→ Brief:
Copy out every line of the data below verbatim, in its original order.

Extracted entries start

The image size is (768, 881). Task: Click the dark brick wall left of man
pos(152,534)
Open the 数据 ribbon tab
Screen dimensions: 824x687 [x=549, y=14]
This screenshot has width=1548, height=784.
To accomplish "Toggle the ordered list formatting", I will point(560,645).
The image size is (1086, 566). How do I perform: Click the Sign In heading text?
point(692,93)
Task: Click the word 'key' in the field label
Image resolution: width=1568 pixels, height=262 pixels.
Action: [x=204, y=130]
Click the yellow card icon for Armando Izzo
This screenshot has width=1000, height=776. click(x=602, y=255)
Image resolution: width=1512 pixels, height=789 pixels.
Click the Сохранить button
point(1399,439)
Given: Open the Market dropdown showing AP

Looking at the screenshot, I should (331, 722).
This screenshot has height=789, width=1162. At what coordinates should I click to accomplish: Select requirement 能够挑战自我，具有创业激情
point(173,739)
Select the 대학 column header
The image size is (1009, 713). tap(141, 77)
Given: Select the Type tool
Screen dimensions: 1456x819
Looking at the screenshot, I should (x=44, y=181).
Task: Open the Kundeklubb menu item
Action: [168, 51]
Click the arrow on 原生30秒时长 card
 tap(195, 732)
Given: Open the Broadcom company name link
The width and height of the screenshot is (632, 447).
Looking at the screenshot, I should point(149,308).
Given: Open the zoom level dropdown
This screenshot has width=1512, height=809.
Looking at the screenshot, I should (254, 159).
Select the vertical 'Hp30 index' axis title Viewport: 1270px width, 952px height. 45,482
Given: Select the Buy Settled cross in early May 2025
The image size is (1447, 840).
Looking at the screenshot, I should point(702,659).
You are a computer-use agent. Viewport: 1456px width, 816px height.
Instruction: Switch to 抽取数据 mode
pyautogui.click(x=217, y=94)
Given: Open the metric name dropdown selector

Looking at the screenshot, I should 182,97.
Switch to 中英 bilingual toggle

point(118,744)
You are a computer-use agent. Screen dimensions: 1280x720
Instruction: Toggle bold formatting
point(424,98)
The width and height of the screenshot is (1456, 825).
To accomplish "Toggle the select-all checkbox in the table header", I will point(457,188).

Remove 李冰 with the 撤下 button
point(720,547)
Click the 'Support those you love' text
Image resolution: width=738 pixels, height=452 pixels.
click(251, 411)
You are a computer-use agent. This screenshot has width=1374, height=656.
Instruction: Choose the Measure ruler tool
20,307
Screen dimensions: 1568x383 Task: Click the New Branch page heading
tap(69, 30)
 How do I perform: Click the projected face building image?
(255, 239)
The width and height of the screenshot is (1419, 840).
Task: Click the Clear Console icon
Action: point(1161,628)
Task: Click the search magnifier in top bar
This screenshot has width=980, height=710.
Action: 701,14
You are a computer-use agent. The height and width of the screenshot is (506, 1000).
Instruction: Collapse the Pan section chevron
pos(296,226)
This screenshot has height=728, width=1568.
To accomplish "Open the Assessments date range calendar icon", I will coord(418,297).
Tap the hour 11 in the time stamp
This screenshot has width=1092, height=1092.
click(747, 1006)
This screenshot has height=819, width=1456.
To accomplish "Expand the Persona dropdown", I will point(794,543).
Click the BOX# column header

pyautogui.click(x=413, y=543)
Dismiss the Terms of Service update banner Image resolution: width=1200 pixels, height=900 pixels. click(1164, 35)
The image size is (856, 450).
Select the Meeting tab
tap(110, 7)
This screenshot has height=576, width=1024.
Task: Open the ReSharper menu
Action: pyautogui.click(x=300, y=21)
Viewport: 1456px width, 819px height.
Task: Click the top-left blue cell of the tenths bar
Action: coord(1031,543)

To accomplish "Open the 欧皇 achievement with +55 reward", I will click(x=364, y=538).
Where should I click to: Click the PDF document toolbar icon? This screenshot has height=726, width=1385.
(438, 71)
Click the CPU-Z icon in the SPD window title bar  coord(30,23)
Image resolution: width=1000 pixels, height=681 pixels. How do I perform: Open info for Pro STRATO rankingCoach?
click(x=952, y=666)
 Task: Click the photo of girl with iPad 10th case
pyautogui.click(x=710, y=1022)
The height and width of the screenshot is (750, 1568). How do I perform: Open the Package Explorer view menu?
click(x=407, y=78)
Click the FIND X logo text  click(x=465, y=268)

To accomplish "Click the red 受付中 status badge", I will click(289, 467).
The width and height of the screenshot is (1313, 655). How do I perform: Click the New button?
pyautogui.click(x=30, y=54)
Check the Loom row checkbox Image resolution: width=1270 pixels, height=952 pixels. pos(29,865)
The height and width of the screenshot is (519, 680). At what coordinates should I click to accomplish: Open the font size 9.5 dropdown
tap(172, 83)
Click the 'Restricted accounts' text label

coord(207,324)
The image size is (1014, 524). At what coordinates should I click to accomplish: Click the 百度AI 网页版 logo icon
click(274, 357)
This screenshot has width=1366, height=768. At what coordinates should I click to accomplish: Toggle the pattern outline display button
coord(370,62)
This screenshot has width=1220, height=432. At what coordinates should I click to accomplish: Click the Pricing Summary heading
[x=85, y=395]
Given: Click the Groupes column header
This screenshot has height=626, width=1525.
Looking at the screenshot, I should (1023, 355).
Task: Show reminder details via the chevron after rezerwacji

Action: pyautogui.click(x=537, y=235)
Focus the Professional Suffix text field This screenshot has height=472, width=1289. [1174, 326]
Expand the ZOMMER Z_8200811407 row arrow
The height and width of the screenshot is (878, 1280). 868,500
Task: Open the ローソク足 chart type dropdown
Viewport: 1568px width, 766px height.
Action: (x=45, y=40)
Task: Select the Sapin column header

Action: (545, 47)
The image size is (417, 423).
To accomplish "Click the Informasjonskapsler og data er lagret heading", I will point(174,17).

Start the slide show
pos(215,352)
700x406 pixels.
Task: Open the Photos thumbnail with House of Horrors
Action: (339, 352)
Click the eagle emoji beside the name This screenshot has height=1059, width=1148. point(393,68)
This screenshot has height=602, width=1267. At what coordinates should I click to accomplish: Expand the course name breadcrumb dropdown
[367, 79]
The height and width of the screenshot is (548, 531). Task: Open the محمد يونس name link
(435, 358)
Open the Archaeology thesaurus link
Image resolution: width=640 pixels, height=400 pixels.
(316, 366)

Extracted entries end

→ Exercise result:
The image size is (768, 881). Task: Click the dark brick wall left of man
pos(152,534)
Open the 数据 ribbon tab
Screen dimensions: 824x687 [x=549, y=14]
This screenshot has width=1548, height=784.
To accomplish "Toggle the ordered list formatting", I will point(560,645).
The image size is (1086, 566). How do I perform: Click the Sign In heading text?
point(692,93)
Task: Click the word 'key' in the field label
Image resolution: width=1568 pixels, height=262 pixels.
Action: [x=204, y=130]
Click the yellow card icon for Armando Izzo
This screenshot has width=1000, height=776. click(x=602, y=255)
Image resolution: width=1512 pixels, height=789 pixels.
Click the Сохранить button
point(1399,439)
Given: Open the Market dropdown showing AP

Looking at the screenshot, I should (331, 722).
This screenshot has height=789, width=1162. At what coordinates should I click to accomplish: Select requirement 能够挑战自我，具有创业激情
point(173,739)
Select the 대학 column header
The image size is (1009, 713). tap(141, 77)
Given: Select the Type tool
Screen dimensions: 1456x819
Looking at the screenshot, I should (x=44, y=181).
Task: Open the Kundeklubb menu item
Action: [168, 51]
Click the arrow on 原生30秒时长 card
 tap(195, 732)
Given: Open the Broadcom company name link
The width and height of the screenshot is (632, 447).
Looking at the screenshot, I should point(149,308).
Given: Open the zoom level dropdown
This screenshot has width=1512, height=809.
Looking at the screenshot, I should (254, 159).
Select the vertical 'Hp30 index' axis title Viewport: 1270px width, 952px height. 45,482
Given: Select the Buy Settled cross in early May 2025
The image size is (1447, 840).
Looking at the screenshot, I should point(702,659).
You are a computer-use agent. Viewport: 1456px width, 816px height.
Instruction: Switch to 抽取数据 mode
pyautogui.click(x=217, y=94)
Given: Open the metric name dropdown selector

Looking at the screenshot, I should 182,97.
Switch to 中英 bilingual toggle

point(118,744)
You are a computer-use agent. Screen dimensions: 1280x720
Instruction: Toggle bold formatting
point(424,98)
The width and height of the screenshot is (1456, 825).
To accomplish "Toggle the select-all checkbox in the table header", I will point(457,188).

Remove 李冰 with the 撤下 button
point(720,547)
Click the 'Support those you love' text
Image resolution: width=738 pixels, height=452 pixels.
click(251, 411)
You are a computer-use agent. This screenshot has width=1374, height=656.
Instruction: Choose the Measure ruler tool
20,307
Screen dimensions: 1568x383 Task: Click the New Branch page heading
tap(69, 30)
 How do I perform: Click the projected face building image?
(255, 239)
The width and height of the screenshot is (1419, 840).
Task: Click the Clear Console icon
Action: point(1161,628)
Task: Click the search magnifier in top bar
This screenshot has width=980, height=710.
Action: 701,14
You are a computer-use agent. The height and width of the screenshot is (506, 1000).
Instruction: Collapse the Pan section chevron
pos(296,226)
This screenshot has height=728, width=1568.
To accomplish "Open the Assessments date range calendar icon", I will coord(418,297).
Tap the hour 11 in the time stamp
This screenshot has width=1092, height=1092.
click(747, 1006)
This screenshot has height=819, width=1456.
To accomplish "Expand the Persona dropdown", I will point(794,543).
Click the BOX# column header

pyautogui.click(x=413, y=543)
Dismiss the Terms of Service update banner Image resolution: width=1200 pixels, height=900 pixels. click(1164, 35)
The image size is (856, 450).
Select the Meeting tab
tap(110, 7)
This screenshot has height=576, width=1024.
Task: Open the ReSharper menu
Action: pyautogui.click(x=300, y=21)
Viewport: 1456px width, 819px height.
Task: Click the top-left blue cell of the tenths bar
Action: coord(1031,543)

To accomplish "Open the 欧皇 achievement with +55 reward", I will click(x=364, y=538).
Where should I click to: Click the PDF document toolbar icon? This screenshot has height=726, width=1385.
(438, 71)
Click the CPU-Z icon in the SPD window title bar  coord(30,23)
Image resolution: width=1000 pixels, height=681 pixels. How do I perform: Open info for Pro STRATO rankingCoach?
click(x=952, y=666)
 Task: Click the photo of girl with iPad 10th case
pyautogui.click(x=710, y=1022)
The height and width of the screenshot is (750, 1568). How do I perform: Open the Package Explorer view menu?
click(x=407, y=78)
Click the FIND X logo text  click(x=465, y=268)

To accomplish "Click the red 受付中 status badge", I will click(289, 467).
The width and height of the screenshot is (1313, 655). How do I perform: Click the New button?
pyautogui.click(x=30, y=54)
Check the Loom row checkbox Image resolution: width=1270 pixels, height=952 pixels. pos(29,865)
The height and width of the screenshot is (519, 680). At what coordinates should I click to accomplish: Open the font size 9.5 dropdown
tap(172, 83)
Click the 'Restricted accounts' text label

coord(207,324)
The image size is (1014, 524). At what coordinates should I click to accomplish: Click the 百度AI 网页版 logo icon
click(274, 357)
This screenshot has width=1366, height=768. At what coordinates should I click to accomplish: Toggle the pattern outline display button
coord(370,62)
This screenshot has width=1220, height=432. At what coordinates should I click to accomplish: Click the Pricing Summary heading
[x=85, y=395]
Given: Click the Groupes column header
This screenshot has height=626, width=1525.
Looking at the screenshot, I should (1023, 355).
Task: Show reminder details via the chevron after rezerwacji

Action: pyautogui.click(x=537, y=235)
Focus the Professional Suffix text field This screenshot has height=472, width=1289. [1174, 326]
Expand the ZOMMER Z_8200811407 row arrow
The height and width of the screenshot is (878, 1280). 868,500
Task: Open the ローソク足 chart type dropdown
Viewport: 1568px width, 766px height.
Action: (x=45, y=40)
Task: Select the Sapin column header

Action: (545, 47)
The image size is (417, 423).
To accomplish "Click the Informasjonskapsler og data er lagret heading", I will point(174,17).

Start the slide show
pos(215,352)
700x406 pixels.
Task: Open the Photos thumbnail with House of Horrors
Action: (339, 352)
Click the eagle emoji beside the name This screenshot has height=1059, width=1148. point(393,68)
This screenshot has height=602, width=1267. At what coordinates should I click to accomplish: Expand the course name breadcrumb dropdown
[367, 79]
The height and width of the screenshot is (548, 531). Task: Open the محمد يونس name link
(435, 358)
Open the Archaeology thesaurus link
Image resolution: width=640 pixels, height=400 pixels.
(316, 366)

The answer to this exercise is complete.